*WHAT YOU SHOULD DO*. Would you copy only the lines below, from the one containing "Viewport: 946px width, 510px" through the very last one, leaving the pictures out?

*SOURCE MATERIAL*.
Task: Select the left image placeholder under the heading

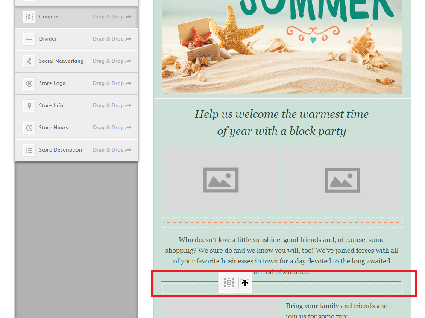Action: pos(221,178)
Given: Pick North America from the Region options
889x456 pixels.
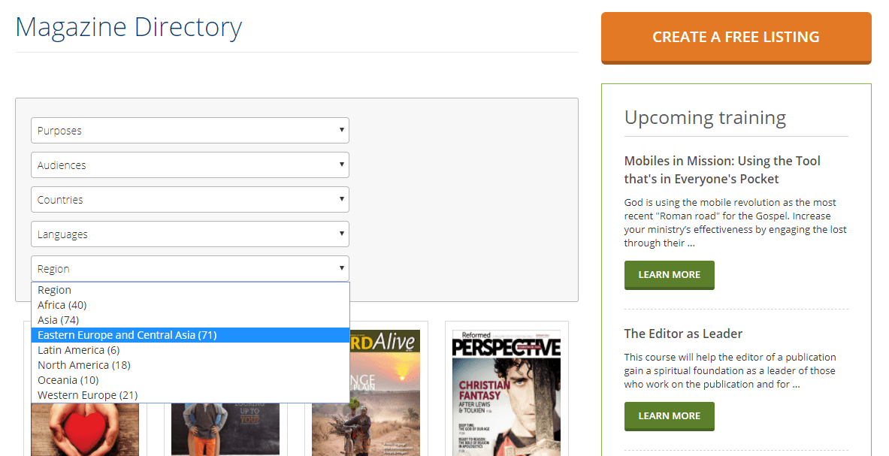Looking at the screenshot, I should pyautogui.click(x=83, y=364).

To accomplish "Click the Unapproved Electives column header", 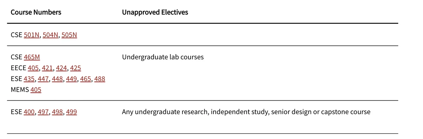I will pos(155,12).
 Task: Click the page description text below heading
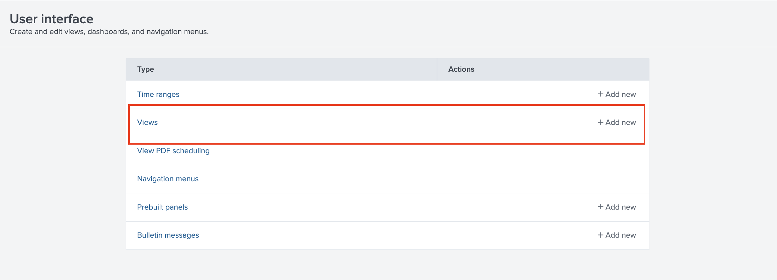pyautogui.click(x=109, y=32)
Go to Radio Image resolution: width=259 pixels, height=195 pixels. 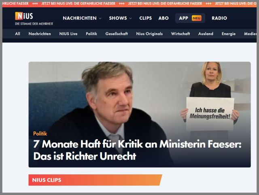pyautogui.click(x=219, y=18)
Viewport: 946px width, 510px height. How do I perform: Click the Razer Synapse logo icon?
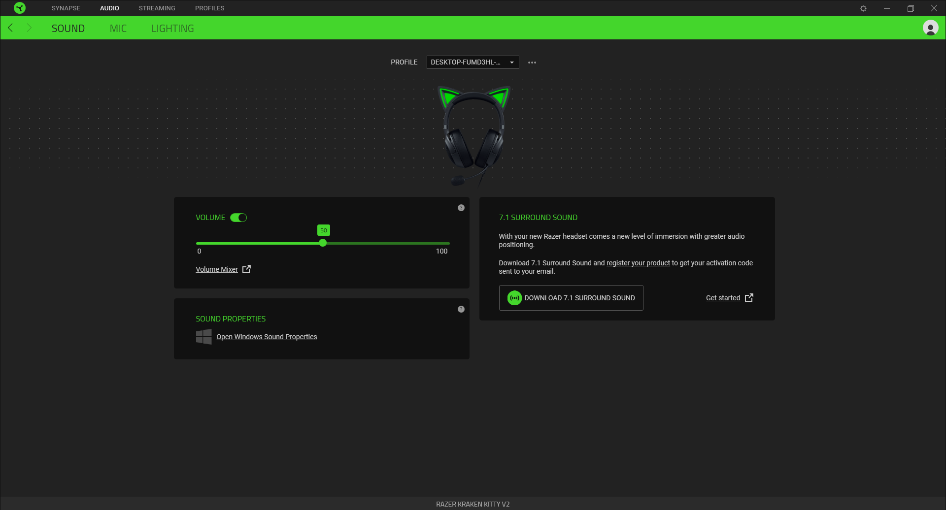click(20, 8)
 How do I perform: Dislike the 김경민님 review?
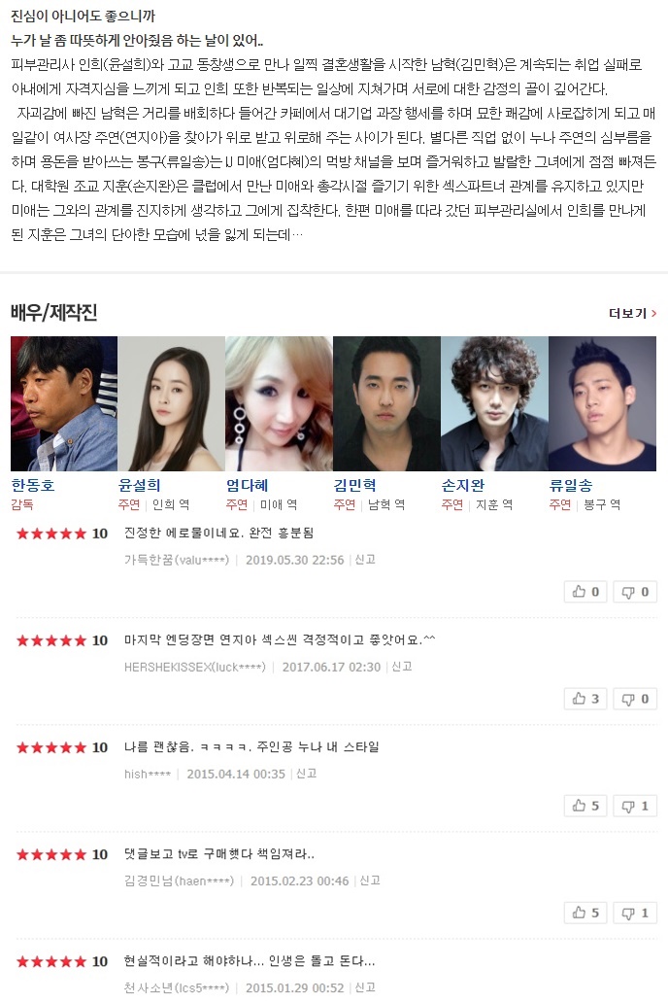(635, 913)
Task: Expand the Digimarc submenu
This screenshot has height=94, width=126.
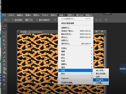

*ANSWER BELOW*.
Viewport: 946px width, 510px height. How do I perform: Click the Razer Synapse logo icon?
click(20, 8)
 How do I perform: Dislike the 김경민님 review?
(635, 913)
Task: Expand the Digimarc submenu
This screenshot has height=94, width=126.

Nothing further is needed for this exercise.